As for the wimmins I choose, since I live here now and have little need to proposition high priced girls at HDR looking to make a quick big paycheck and hit the door, I develop favoritas. Several I've known for months, one I've known for over a year, years ago I had one I knew and have been with since she was 18 all the way to 31 when she finally quit the biz for good.
Now I'm not so foolish to think any of these girls love me nor do I want to love them, and I'm aware they wouldn't be visiting me and providing excellent poontang if $50 to $70 wasn't part of the equation.
Even though I look pretty good for my advanced age, I don't delude myself into thinking they think I'm sexy or handsome, but the girls who are my favorites like me and I like them, I make them lunch and dinner, take them out for a lunch and dinner, and we have fun frivolous conversations, and sometimes serious conversations about their lives and what their goals and dreams are.

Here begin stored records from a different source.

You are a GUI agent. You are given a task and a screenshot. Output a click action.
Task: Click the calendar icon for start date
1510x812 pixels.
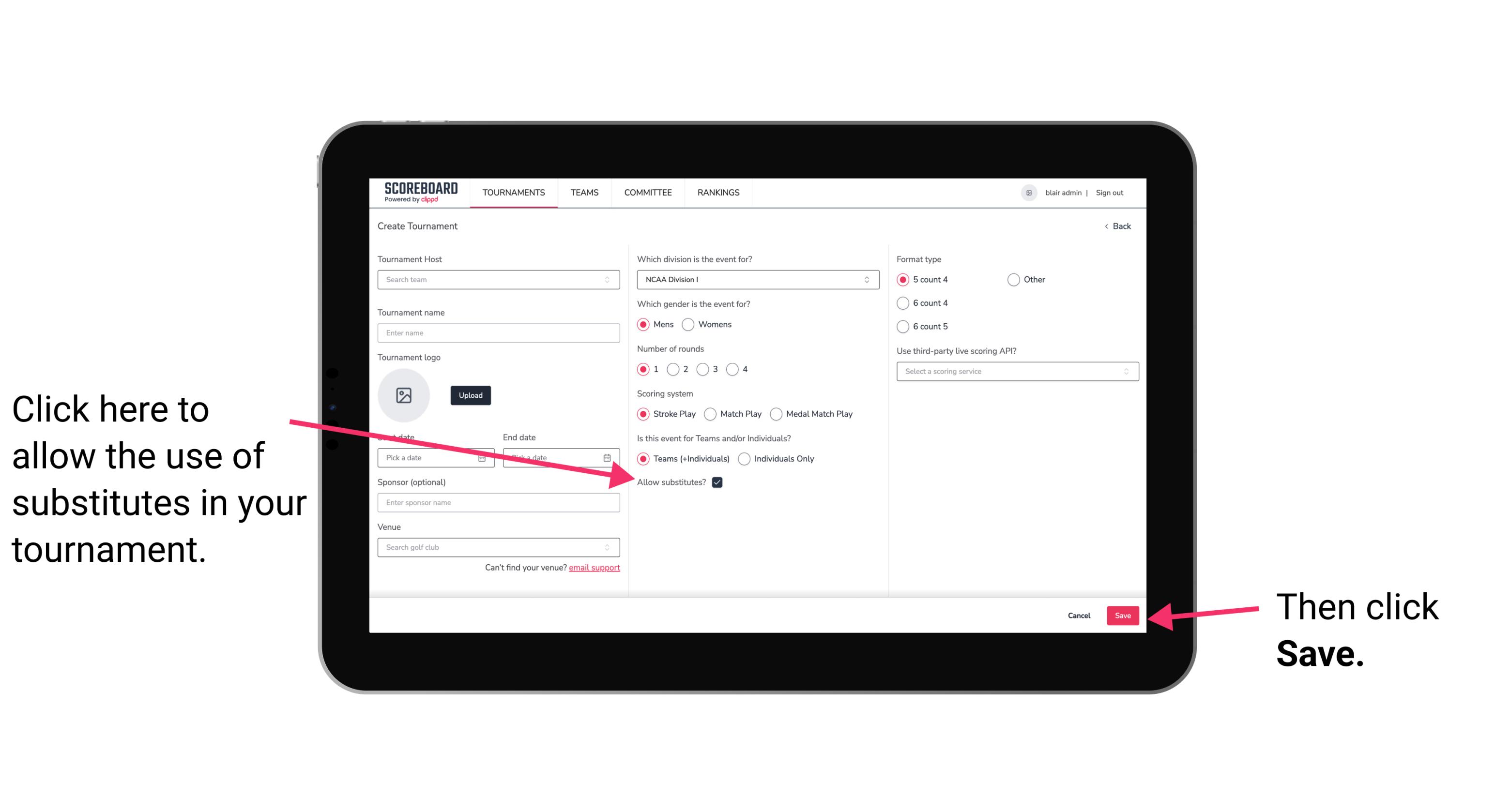[x=484, y=457]
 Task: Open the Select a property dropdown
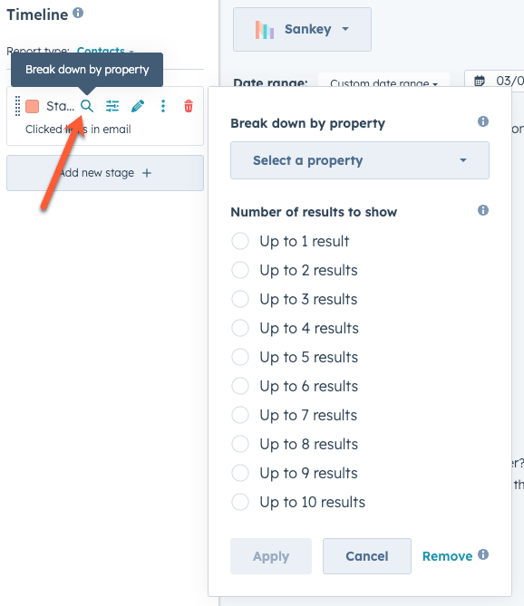[x=360, y=160]
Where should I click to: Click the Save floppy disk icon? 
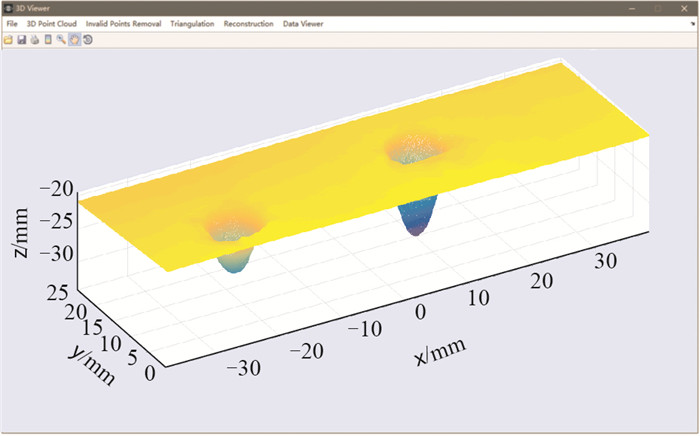click(x=21, y=40)
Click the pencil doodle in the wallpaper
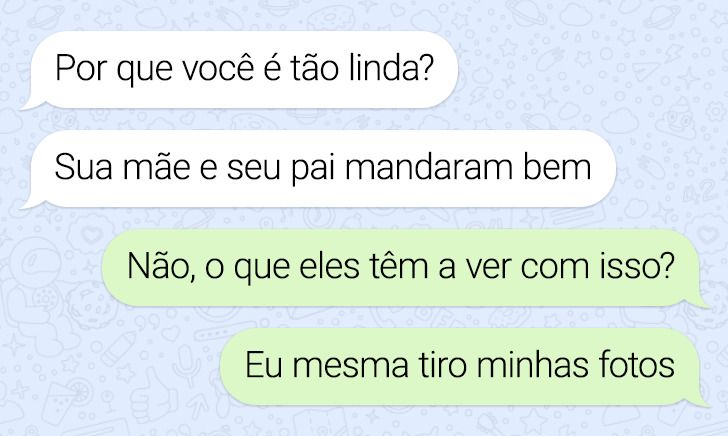This screenshot has width=728, height=436. [x=119, y=348]
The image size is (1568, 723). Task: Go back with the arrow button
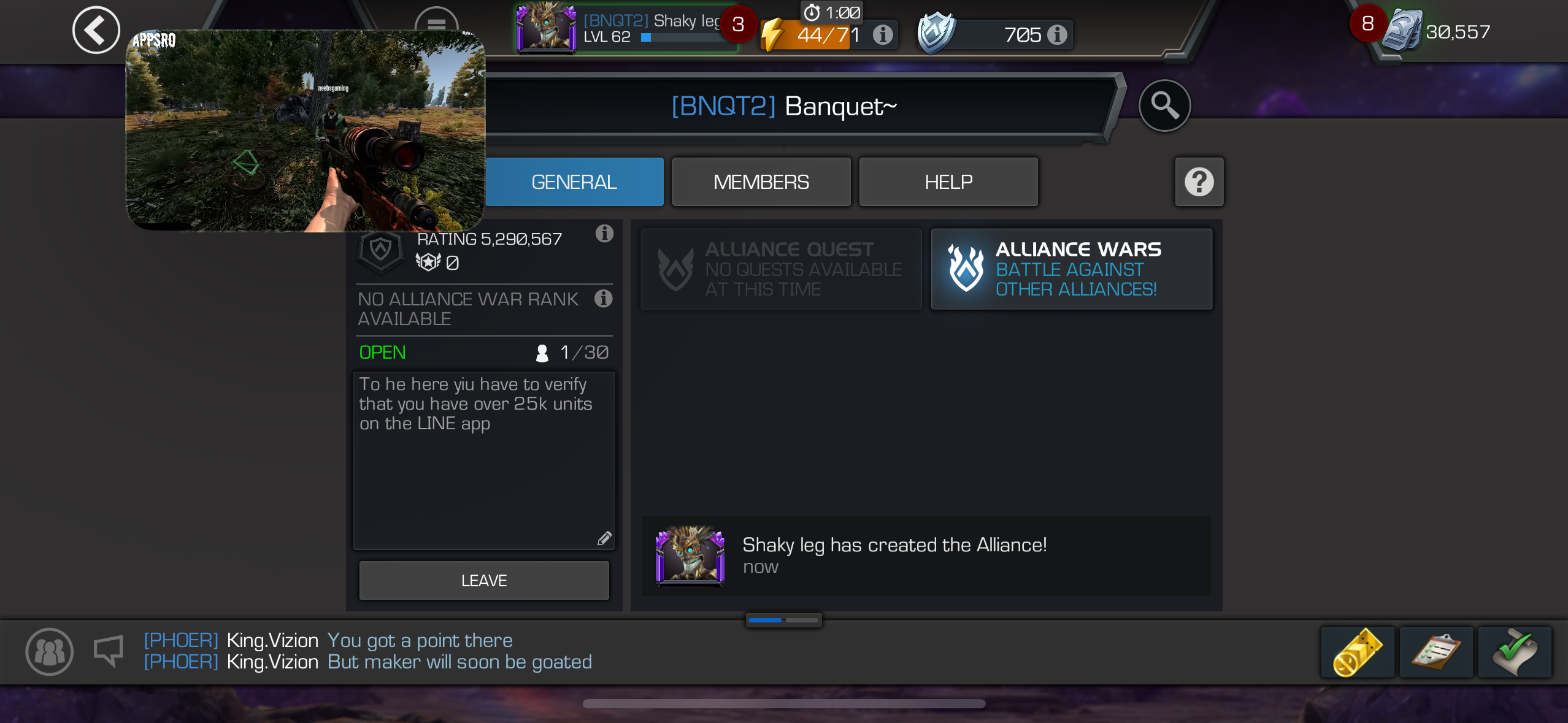pyautogui.click(x=96, y=29)
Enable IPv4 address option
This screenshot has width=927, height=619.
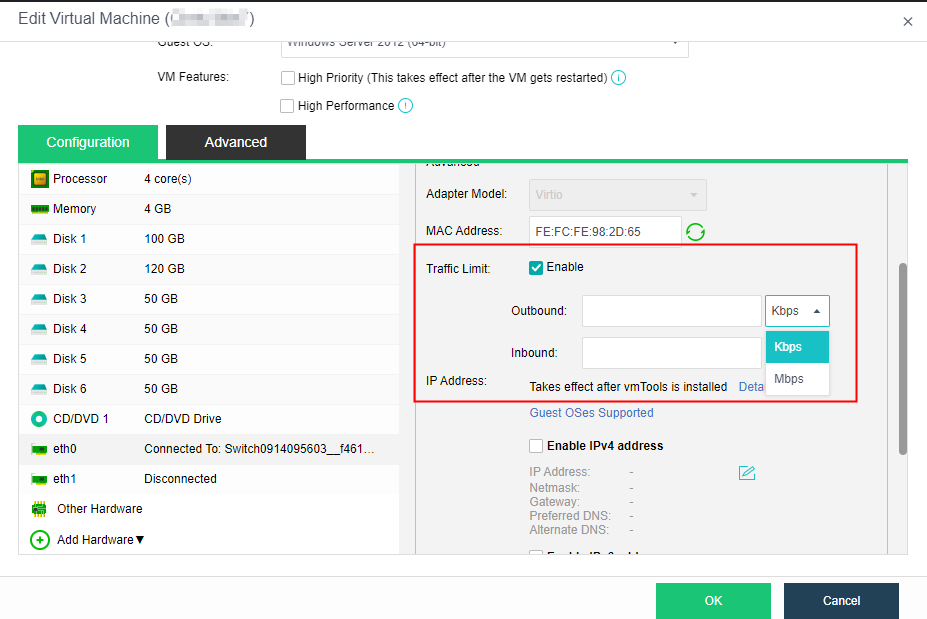click(536, 445)
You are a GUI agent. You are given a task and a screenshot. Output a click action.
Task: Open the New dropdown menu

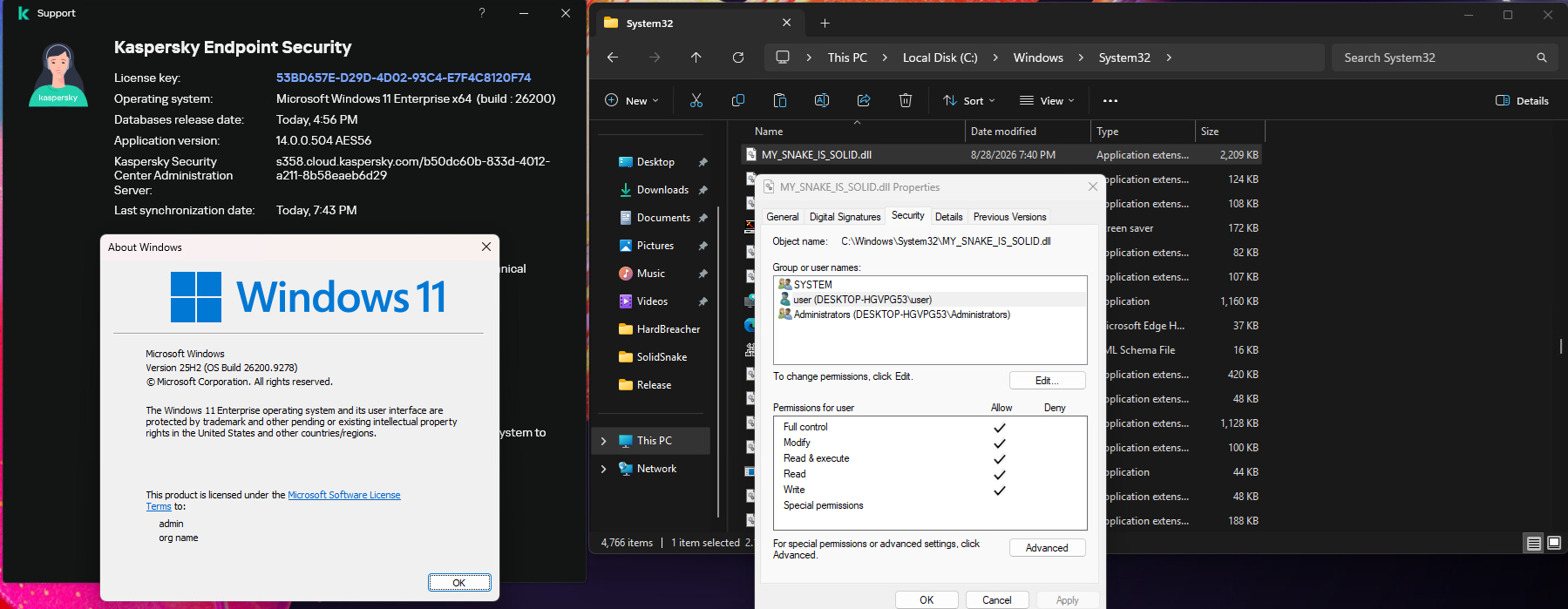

I consider them friends, not just tight bodies, firm breasteses, bbbj providing mouths, plump rumps and tight pussies, but friends, and sex is just a part of the relationship, and dammit, I like it!!
In conclusion, I know many CRT members who used to be entertaining, informative fun writers here, but they got disgusted by the changes, and the angry accusatory confrontations and admonishments of members who are convinced of their moral superiority, and gleefully delight in making suppositions about total strangers and issuing accusations and insults.
I'm thinking the laughs and the guffaws I provide the brothers who are bright enough to know I'm being facetious and exaggerating for effect and humor, no longer outweigh the tut tut tuts I end up on the receiving end of, and perhaps it's no longer worth it.
I'll probably just end it and keep my comments to answering questions about giving advice on good nature parks, good restaurants, how to exchange dollars to colones, what hotel to recommend to newbies, and just quit trying to have fun and entertain those who appreciate humor.
Like my brothers before me who used this forum for fun and laughter and ended up being repeatedly attacked, it's just no fun anymore, I'll cede control of CRT to the despondent, the angry, the bitter, the frustrated, the know it alls, tha lecturers, the admonishers, CRT now belongs to them.
I know, I know, I won't let the door hit me on the ass as I exit, and I'm sure there's several not unhappy to relieve themselves of my deranged excessive sense of humor.
Perhaps it hits a nerve with many of them, because me thinks the ills they accuse me of...they themselves live it and deep down inside are unhappy and miserable about it, so they get their jollies off inferring writers and contributors like me are guilty of it is well.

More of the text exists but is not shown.